Remembering Big Bees in Mbesa
When we were young, we had many types of bees.
When dry seasons powdered the earth with dust,
There were big yellowish bees – ndehse bangnese,
Those not social to live in colonies, but as couples,
That burrowed into dry soft wood in the bushes,
And made a sweet yellow paste which we harvested
When we went to fetch wood. We often dated girls by
Offering them the sweet paste. Sometimes we ignorantly
Roasted and enjoyed their bulbous larvae back home.
Because they never stung us, we would catch some alive,
Bring them home, tie to long thread pieces & fly as planes.
There were also big black bees – ndehse fingnese,
That burrowed into planks and wood on our roofs.
They also made a sweet yellow paste,
But we couldn’t destroy houses to harvest it,
Except when our fathers had to renovate.
Facilitated by noisy zinc sheets on roofs,
They sometimes became boisterous bands,
Humming gentle melodies from their burrows
To entertain us by day, troubling our sleep some nights.
(—Aarhus, 26 May 2019)
Published in Tiger Moth Review, Issue 4 2020.

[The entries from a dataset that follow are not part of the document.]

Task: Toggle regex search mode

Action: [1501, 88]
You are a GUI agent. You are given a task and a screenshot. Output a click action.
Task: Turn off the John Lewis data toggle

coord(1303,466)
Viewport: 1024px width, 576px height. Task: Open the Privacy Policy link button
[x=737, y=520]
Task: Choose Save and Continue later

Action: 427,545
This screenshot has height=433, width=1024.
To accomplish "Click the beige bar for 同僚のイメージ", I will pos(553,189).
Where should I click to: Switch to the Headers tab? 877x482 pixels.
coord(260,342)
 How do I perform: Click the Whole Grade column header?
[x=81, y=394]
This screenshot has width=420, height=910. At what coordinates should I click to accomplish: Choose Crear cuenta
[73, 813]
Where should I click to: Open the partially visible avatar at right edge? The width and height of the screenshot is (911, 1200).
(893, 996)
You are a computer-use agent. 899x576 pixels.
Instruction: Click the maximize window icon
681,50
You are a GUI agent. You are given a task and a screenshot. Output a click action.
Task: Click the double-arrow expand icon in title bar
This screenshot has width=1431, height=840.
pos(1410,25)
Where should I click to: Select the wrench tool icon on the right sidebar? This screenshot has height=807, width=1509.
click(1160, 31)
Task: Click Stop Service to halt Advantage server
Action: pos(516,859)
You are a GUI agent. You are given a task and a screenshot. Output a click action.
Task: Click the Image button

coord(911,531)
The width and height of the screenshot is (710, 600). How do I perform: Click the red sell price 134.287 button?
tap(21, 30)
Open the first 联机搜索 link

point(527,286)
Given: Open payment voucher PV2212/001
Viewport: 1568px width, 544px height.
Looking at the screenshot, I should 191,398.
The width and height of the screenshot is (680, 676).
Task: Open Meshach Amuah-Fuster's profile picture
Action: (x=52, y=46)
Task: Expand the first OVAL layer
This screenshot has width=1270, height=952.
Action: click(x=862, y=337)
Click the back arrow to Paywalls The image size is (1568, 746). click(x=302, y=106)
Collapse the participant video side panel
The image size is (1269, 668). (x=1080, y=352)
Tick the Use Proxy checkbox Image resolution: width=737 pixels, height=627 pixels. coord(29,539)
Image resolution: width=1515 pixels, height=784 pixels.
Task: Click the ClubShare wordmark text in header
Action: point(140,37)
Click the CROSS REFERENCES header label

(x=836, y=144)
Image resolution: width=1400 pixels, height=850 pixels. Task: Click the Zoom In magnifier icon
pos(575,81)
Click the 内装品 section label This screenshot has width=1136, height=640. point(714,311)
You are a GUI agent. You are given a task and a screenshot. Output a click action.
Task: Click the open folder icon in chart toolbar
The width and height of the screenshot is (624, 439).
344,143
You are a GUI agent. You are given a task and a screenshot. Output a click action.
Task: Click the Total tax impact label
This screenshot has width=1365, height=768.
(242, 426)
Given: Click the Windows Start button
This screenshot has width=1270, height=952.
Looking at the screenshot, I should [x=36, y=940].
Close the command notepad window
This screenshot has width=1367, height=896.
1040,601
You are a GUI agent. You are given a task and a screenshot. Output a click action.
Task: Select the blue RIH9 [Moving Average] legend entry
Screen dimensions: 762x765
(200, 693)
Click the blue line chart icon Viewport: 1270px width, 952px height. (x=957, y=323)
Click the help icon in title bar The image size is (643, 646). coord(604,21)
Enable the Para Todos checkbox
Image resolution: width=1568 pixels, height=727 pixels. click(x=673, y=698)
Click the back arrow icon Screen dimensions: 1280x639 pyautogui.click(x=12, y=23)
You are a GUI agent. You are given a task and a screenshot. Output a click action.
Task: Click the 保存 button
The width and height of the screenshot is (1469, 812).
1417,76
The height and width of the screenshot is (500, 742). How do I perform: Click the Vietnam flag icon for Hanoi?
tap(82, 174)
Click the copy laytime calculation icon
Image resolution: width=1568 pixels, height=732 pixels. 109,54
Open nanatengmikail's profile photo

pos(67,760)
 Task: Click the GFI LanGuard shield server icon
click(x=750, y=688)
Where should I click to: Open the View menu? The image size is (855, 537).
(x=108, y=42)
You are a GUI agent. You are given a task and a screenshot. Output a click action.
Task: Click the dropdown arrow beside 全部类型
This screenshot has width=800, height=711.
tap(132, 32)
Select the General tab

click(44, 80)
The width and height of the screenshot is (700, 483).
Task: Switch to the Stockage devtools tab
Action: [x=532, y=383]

The rural Kingdom of Mbesa viewed from the Njinagwa Mountain
Stone Language or What Stones Call It
I am a stone,
A rocky being.
Not only gravel.
Not only cement.
You can ask lizards
Who whisper messages to me
From the taps of their harmless heads
When they join me to eat sunlight.
You can ask birds
Who scratch messages into my body
With their harmless claws and beaks
When they perch on my head to savour air
Or to sing into the world, not only for humans.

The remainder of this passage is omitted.